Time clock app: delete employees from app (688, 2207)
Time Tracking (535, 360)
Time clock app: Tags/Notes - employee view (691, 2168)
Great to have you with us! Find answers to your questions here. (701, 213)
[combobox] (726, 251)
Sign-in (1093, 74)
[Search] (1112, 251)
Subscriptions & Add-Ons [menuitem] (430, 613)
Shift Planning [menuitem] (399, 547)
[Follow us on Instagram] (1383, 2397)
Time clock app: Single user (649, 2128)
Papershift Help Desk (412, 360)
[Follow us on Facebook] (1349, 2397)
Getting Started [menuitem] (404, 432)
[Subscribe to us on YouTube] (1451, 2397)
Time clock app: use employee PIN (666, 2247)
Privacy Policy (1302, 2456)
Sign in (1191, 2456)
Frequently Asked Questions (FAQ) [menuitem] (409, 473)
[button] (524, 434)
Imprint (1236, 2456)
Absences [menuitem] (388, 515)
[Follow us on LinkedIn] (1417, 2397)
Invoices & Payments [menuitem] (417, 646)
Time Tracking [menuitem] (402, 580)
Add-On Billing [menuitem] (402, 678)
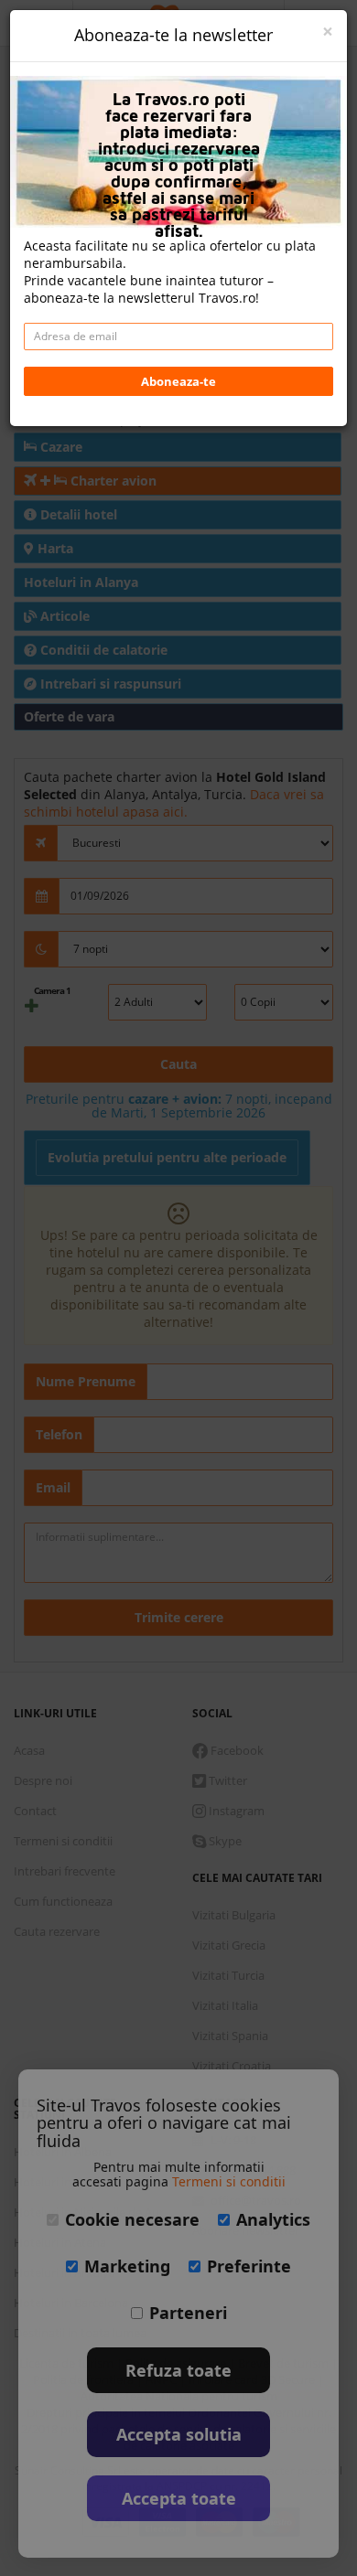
━━━━━━━━━━━━━━━━
#### [What is being asked]
A faithful copy of each entry is required, and no picture may be carried into it.

#### [Answer for the task]
Time clock app: delete employees from app (688, 2207)
Time Tracking (535, 360)
Time clock app: Tags/Notes - employee view (691, 2168)
Great to have you with us! Find answers to your questions here. (701, 213)
[combobox] (726, 251)
Sign-in (1093, 74)
[Search] (1112, 251)
Subscriptions & Add-Ons [menuitem] (430, 613)
Shift Planning [menuitem] (399, 547)
[Follow us on Instagram] (1383, 2397)
Time clock app: Single user (649, 2128)
Papershift Help Desk (412, 360)
[Follow us on Facebook] (1349, 2397)
Getting Started [menuitem] (404, 432)
[Subscribe to us on YouTube] (1451, 2397)
Time clock app: use employee PIN (666, 2247)
Privacy Policy (1302, 2456)
Sign in (1191, 2456)
Frequently Asked Questions (FAQ) [menuitem] (409, 473)
[button] (524, 434)
Imprint (1236, 2456)
Absences [menuitem] (388, 515)
[Follow us on LinkedIn] (1417, 2397)
Invoices & Payments [menuitem] (417, 646)
Time Tracking [menuitem] (402, 580)
Add-On Billing [menuitem] (402, 678)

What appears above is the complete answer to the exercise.